What you need to do: Leave out every line that comes before the one containing "Click the Año field showing 2020", and reproduce the rest of the listing below exactly, through its last line.

Listed records:
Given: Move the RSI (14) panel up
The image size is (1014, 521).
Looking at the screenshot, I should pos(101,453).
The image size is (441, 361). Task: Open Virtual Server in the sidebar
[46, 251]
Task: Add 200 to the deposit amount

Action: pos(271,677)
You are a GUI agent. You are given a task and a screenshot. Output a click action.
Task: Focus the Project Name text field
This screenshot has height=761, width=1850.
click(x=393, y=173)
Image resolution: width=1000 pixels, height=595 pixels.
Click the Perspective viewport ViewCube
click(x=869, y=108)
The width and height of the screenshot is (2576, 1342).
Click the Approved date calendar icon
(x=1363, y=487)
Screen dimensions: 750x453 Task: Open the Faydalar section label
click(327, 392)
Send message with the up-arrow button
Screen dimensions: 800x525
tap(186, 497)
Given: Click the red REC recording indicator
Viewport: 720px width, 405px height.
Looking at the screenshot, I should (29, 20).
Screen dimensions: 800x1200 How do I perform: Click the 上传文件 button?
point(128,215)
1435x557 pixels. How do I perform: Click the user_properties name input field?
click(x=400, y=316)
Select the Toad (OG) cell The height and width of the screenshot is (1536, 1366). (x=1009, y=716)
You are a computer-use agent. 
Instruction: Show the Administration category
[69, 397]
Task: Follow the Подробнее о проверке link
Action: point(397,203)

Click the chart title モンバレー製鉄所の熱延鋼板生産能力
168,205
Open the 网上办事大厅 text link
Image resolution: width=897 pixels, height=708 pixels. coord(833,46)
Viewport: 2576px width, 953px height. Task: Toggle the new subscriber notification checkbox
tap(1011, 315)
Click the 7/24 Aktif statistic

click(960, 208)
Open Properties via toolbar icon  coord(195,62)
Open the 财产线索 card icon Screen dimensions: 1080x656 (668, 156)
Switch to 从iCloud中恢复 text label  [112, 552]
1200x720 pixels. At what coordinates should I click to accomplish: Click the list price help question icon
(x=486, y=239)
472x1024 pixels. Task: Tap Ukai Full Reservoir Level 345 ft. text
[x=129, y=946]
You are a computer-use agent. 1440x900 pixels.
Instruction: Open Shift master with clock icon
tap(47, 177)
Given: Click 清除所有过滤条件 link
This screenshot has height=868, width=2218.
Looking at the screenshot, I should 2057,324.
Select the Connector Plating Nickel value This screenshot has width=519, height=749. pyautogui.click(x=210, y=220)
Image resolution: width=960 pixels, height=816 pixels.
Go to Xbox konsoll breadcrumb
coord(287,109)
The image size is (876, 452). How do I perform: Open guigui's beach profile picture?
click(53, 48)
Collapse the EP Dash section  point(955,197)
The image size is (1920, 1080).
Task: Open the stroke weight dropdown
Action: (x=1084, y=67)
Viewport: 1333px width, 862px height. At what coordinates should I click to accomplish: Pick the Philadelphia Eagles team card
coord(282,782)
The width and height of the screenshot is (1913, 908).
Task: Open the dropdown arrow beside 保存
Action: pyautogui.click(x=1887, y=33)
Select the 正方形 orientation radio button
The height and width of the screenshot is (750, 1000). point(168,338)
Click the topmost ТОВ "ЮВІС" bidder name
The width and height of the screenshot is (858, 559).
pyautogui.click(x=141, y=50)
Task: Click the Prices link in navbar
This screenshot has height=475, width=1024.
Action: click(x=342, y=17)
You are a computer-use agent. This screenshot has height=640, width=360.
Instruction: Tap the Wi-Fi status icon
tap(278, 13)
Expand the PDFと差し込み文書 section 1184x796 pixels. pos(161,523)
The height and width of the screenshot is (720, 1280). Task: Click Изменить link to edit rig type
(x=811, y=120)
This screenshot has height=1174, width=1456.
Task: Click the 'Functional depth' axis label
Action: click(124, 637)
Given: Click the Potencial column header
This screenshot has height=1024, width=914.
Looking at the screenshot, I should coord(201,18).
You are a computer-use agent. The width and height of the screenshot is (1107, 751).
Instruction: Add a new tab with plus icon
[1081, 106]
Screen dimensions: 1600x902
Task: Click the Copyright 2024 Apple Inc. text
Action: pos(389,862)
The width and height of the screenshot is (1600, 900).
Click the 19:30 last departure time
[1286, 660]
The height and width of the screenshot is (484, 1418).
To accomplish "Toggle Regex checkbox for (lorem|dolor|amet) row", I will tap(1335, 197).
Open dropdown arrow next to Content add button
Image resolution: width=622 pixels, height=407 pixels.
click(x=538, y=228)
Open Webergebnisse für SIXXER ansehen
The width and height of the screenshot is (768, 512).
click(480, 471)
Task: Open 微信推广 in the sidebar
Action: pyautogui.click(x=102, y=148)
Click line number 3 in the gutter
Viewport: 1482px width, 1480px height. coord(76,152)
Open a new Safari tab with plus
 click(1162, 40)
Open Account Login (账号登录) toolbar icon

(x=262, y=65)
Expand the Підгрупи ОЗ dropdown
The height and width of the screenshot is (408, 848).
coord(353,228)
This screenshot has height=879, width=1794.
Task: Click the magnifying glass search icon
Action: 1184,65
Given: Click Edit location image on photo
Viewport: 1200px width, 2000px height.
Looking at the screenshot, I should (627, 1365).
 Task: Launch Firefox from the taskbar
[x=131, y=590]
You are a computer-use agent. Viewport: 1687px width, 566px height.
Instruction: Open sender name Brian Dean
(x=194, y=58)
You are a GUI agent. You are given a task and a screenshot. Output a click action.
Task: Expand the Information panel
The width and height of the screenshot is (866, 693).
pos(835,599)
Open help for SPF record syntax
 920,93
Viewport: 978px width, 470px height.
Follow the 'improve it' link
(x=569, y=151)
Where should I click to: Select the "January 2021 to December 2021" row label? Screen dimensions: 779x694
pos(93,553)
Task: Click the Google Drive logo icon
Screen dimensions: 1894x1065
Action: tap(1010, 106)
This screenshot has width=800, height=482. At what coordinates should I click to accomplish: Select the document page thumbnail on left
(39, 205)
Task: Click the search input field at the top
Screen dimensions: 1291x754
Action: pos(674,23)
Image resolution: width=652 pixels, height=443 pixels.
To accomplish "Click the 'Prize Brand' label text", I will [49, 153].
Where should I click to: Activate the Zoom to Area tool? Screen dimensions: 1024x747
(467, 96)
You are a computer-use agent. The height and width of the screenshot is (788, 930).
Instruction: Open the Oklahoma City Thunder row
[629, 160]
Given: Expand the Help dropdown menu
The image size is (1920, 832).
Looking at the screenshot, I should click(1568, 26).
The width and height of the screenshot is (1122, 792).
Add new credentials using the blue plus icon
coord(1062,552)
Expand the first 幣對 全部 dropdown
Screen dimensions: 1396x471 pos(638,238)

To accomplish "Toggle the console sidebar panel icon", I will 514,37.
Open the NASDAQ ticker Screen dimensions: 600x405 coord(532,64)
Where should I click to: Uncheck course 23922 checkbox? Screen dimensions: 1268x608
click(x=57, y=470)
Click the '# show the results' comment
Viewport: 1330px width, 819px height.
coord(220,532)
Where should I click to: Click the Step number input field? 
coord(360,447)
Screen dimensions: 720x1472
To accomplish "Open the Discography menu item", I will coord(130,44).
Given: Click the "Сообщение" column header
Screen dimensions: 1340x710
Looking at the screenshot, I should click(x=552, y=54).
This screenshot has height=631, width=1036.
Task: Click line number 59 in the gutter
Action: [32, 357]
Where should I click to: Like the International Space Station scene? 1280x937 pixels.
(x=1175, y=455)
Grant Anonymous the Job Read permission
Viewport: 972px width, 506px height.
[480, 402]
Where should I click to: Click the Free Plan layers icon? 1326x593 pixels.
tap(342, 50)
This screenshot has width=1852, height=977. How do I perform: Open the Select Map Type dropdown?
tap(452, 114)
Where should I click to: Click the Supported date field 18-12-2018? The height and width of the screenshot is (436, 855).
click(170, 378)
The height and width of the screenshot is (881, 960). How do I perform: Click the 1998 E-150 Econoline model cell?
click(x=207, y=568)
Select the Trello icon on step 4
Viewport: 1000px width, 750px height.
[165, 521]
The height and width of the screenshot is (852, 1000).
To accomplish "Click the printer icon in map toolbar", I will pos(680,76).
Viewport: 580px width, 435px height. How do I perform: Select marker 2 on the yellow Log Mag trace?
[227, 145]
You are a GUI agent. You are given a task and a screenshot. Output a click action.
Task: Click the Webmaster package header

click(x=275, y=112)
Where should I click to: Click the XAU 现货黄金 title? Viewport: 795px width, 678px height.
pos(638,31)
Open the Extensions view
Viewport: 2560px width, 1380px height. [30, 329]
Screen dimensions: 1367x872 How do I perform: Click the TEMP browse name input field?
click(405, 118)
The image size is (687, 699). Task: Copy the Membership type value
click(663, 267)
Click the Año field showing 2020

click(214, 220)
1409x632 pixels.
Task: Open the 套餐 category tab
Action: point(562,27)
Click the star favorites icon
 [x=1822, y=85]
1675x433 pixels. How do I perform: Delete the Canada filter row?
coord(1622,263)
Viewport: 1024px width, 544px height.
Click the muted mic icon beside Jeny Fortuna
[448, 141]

Your response:
Click the Año field showing 2020

click(214, 220)
1409x632 pixels.
Task: Open the 套餐 category tab
Action: point(562,27)
Click the star favorites icon
 [x=1822, y=85]
1675x433 pixels. How do I perform: Delete the Canada filter row?
coord(1622,263)
Viewport: 1024px width, 544px height.
Click the muted mic icon beside Jeny Fortuna
[448, 141]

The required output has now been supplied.